Yup, and the first things to get jettisoned is what we’ll call the old-timers awards (given out intermittently and not necessarily every year). This is not your daddy’s Academy Awards any longer. The Irving G Thalberg Memorial Award (last given out in 2001), the Jean Hersholt Humanitarian Award (given to Jerry Lewis in 2009) and the Honorary Award (last given out to Robert F. Boyle in 2007) will now be shuffled off to a black tie dinner awards ceremony in November. So remember those great moments when artists like Akira Kurosawa, Robert Altman, Ennio Morricone, Satyajit Ray, Sidney Lumet and Michelangelo Antonioni among countless others were finally given their Oscar due on television? Yeah, you won’t see those moments again (or at least not until the Academy rules change again).
Changes are on the horizon for the Best Original Song category as well. This section is of course notoriously long because the songs actually have to be performed. Well, the Academy’s Music Branch Executive Committee is doing its best to drop this category and recommending that “if no song achieves a minimum average score of 8.25 in the nominations voting, there will be no nominees and therefore no Oscar in that category for that year,” according to ScreenDaily.
What that means exactly is nebulous, but presumably, that’s on scale of 1-10 and it’ll take at least two songs to reach those scores to have a category.
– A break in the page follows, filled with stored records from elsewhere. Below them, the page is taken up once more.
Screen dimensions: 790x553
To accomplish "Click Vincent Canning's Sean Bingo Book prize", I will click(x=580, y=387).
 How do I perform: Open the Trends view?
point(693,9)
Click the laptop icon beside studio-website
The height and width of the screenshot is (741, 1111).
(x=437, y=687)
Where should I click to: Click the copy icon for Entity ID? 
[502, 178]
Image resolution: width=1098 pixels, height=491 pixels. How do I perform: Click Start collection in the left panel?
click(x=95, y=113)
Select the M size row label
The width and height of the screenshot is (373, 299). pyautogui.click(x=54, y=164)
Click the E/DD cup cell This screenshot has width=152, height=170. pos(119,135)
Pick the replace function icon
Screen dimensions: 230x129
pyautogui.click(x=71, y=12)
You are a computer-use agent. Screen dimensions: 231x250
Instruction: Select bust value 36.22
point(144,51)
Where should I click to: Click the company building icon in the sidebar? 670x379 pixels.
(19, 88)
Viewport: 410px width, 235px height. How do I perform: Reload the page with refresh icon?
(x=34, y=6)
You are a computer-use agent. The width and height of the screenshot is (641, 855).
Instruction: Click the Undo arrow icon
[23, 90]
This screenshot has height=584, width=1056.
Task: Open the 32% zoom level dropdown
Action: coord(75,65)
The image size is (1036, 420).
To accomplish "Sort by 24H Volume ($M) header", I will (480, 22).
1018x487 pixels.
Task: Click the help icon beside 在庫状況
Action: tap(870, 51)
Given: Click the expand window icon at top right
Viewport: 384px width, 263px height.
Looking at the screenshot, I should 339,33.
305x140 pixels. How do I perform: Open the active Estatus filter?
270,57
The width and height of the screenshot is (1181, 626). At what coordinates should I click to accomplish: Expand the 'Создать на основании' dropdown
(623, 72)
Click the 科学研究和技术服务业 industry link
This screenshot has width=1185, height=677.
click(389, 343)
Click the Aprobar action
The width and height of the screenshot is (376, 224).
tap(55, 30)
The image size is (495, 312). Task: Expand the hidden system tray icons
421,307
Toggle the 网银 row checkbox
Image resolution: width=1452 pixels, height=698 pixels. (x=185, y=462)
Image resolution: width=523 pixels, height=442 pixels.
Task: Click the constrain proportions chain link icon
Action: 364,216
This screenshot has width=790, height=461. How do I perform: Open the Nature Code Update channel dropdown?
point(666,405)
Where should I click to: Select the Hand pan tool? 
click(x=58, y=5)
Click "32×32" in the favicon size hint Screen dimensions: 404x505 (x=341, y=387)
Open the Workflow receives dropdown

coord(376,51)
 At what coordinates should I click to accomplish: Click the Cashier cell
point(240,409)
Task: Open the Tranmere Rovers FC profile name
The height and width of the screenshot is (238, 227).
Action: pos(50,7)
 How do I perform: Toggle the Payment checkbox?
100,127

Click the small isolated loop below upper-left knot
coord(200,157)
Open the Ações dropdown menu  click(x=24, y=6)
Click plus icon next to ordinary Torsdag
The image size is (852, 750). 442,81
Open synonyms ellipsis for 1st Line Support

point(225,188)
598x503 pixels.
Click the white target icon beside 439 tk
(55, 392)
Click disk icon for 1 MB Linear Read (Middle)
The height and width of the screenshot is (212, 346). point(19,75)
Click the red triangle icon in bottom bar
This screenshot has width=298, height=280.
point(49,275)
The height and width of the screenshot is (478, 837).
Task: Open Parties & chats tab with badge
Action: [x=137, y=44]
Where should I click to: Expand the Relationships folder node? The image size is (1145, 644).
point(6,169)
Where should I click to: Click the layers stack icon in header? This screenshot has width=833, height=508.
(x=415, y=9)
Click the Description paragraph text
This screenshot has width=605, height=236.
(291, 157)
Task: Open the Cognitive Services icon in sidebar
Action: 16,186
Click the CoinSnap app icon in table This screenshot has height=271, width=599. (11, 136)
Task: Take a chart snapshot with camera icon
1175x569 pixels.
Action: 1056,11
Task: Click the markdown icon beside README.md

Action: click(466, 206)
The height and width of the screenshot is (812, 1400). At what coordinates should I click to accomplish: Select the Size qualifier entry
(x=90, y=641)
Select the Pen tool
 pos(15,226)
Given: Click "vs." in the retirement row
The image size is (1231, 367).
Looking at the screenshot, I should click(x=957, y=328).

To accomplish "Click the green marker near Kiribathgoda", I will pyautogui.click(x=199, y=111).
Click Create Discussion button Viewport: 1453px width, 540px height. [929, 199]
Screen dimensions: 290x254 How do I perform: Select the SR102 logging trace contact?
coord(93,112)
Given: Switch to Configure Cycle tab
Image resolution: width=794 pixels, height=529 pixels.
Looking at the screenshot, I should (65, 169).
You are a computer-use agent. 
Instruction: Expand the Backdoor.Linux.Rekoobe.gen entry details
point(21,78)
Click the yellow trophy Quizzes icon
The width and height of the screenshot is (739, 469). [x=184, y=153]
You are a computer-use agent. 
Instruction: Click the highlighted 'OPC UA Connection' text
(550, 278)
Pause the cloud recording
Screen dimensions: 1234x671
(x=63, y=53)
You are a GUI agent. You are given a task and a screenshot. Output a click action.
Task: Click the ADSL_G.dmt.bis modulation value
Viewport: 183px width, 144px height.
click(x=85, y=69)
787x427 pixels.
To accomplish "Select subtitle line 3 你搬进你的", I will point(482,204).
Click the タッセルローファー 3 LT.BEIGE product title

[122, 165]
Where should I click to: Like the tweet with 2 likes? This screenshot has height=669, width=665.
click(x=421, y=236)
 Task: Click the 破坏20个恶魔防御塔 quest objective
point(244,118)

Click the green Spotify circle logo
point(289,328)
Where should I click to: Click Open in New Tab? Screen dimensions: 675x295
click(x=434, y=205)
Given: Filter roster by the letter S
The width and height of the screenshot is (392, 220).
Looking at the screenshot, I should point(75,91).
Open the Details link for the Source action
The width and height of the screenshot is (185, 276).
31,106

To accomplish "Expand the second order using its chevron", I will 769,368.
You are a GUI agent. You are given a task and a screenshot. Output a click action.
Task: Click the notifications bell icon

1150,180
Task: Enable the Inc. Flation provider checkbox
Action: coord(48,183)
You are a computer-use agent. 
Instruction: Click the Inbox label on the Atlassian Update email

Actually, it’s on a scale of scale of 6 to 10, not bad odds, really.
Last year you’ll recall there were only three songs nominated for Best Original Song, Peter Gabriel’s “Down To Earth” from “Wall-E”; and two A.R. Rahman tracks from “Slumdog Millionaire”; “O Saya” and the ultimate winner “Jai Ho.” Good news for TV audiences who don’t want to sit through long musical segments. Bad news for music lovers. Maybe the Oscar committee should just try nominating interesting artists for a change? (i.e. how the hell did Bruce Springsteen’s “The Wrestler” song not score a nomination?
What other changes are in store? Don’t expect the loss of any other categories. Academy prez, Sid Ganis, who is stepping down later this year, told MovieLine that losing a category would be an “impossibility” (then again, he said this before the Music Branch made it easier to drop the Song category).
The 82nd annual Oscar ceremony hits next year on March 7, at the Kodak Theater in Hollywood and the nominations will arrive on Feb. 2.